Ovarian carcinoma is the most deadly gynecologic cancer, causing almost 15,000 deaths annually in the U.S. Most women with ovarian cancer are treated with a combination of surgery and platinum chemotherapy. Even though the majority of women respond well to this treatment initially, eventually their cancers recur and develop resistance to platinum and other types of chemotherapy. Accordingly, new treatment modalities are urgently needed for both primary and recurrent disease.
PARP inhibitors are relatively new therapeutic agents that have demonstrated substantial promise in early phase clinical trials, particularly in hereditary ovarian carcinoma that occurs in women with inherited BRCA1 and BRCA2 mutations. PARP inhibitors are also likely to be effective in a subset of nonhereditary (sporadic) ovarian carcinomas, but which subset of cancers will respond is not certain. Because the addition of biologic therapies like PARP inhibitors to standard chemotherapy has the potential to not only improve outcomes, but also increase cost and toxicity, it is important to develop tests or biomarkers that help identify women most likely to benefit from the therapy. It is also useful to predict which cancers are resistant to platinum and should be treated with other drugs. Currently, such tests or biomarkers have not been identified.
We propose to apply modern sequencing and molecular technologies to existing samples at two institutions to develop a biomarker of response and resistance to DNA damaging agents. We will then test the validity of this biomarker in a mouse model of ovarian cancer. These experiments are designed to lead to a clinically useful test that can identify the subset of women with ovarian carcinoma most likely to benefit from PARP inhibitor treatment and those unlikely to respond to PARP inhibitors or to platinum chemotherapy. Such a predictive test will allow personalized treatments for women with ovarian cancer, which is likely to improve survival and quality of life. This strategy will also allow women with ovarian cancer to avoid treatments unlikely to work, thereby avoiding unnecessary cost and toxicity.
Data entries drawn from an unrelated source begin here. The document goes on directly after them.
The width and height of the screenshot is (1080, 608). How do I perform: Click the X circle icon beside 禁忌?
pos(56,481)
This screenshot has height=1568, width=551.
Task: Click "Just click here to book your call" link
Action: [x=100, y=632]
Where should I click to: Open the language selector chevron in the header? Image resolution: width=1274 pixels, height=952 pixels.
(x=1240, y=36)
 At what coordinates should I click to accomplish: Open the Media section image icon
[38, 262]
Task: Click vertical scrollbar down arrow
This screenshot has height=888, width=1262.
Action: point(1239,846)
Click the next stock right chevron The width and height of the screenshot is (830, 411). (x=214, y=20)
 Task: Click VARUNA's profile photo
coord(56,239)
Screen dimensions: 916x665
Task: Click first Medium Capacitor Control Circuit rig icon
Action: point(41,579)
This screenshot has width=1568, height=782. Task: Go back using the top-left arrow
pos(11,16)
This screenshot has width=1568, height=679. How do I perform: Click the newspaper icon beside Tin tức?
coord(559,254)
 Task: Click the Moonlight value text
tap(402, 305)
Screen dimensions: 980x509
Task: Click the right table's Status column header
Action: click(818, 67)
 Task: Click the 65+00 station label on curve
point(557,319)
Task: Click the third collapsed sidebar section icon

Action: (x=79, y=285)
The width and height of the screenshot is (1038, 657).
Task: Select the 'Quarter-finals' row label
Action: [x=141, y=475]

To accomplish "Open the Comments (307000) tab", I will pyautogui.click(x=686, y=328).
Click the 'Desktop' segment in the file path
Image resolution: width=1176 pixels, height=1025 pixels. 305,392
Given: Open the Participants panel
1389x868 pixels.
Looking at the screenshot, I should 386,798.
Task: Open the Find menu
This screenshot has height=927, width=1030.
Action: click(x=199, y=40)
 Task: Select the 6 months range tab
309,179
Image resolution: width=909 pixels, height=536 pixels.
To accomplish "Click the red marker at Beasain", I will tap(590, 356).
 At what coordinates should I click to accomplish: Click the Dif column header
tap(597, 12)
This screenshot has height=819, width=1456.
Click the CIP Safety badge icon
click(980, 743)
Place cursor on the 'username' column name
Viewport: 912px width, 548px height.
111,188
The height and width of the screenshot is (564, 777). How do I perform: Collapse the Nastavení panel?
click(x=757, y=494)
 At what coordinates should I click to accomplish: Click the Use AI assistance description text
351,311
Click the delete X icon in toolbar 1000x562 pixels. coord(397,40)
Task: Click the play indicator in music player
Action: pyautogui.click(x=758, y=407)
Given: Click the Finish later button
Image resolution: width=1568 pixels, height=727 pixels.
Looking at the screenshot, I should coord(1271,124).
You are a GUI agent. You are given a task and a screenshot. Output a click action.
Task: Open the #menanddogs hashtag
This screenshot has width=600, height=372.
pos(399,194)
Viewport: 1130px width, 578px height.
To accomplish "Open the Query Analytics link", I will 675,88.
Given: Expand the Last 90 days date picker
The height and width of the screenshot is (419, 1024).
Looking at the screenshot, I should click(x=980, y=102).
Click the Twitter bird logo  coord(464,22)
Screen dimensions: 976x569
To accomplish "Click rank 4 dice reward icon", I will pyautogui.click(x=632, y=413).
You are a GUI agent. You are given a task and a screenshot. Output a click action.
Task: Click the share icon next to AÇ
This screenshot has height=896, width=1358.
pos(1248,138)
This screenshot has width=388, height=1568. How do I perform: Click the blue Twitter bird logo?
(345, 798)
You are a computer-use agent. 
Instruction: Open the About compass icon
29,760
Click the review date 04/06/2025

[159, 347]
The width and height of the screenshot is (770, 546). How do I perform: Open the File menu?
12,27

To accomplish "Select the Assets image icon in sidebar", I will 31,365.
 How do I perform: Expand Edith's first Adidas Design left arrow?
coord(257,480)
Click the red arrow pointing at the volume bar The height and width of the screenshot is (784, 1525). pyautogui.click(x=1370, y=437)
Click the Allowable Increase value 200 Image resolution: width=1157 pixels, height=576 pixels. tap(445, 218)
- Paul Haluska MD, PhD – Mayo Clinic
- Scott H. Kaufmann, MD, PhD – Mayo Clinic
Dr. Swisher is a Professor in the Department of Obstetrics and Gynecology, Division of Gynecologic Oncology and Adjunct Professor in the Department of Medicine, Division of Medical Genetics at the University of Washington. She graduated with a B.S. from Yale University and received her M.D. from the University of California at San Diego. She completed her residency at the University of Washington in Ob/Gyn and a fellowship in Gynecologic Oncology at Washington University St Louis. Both her clinical and laboratory work focus on cancer genetics. She is medical director of the Breast and Ovarian Cancer Prevention Program at the Seattle Cancer Care Alliance. The primary focus of Dr. Swisher’s lab is to study the molecular genetics of ovarian cancer, including understanding the early events of ovarian tumorigenesis and development of novel biomarkers of disease and prognosis. Recently, she has used massively parallel sequencing to identify a broader inherited component of ovarian, fallopian tube and peritoneal cancers than previously appreciated with the goal of allowing targeted prevention in at risk women. She has been applying targeted deep sequencing to ovarian cancers with the goal of personalizing therapeutic choices. The OCRF grant will support the collaboration of Dr. Swisher’s group with that of Scott Kaufmann M.D. PhD and Paul Haluska M.D. PhD, both of the Mayo Clinic in the effort to develop biomarkers that predict response to PARP inhibitors and platinum chemotherapy.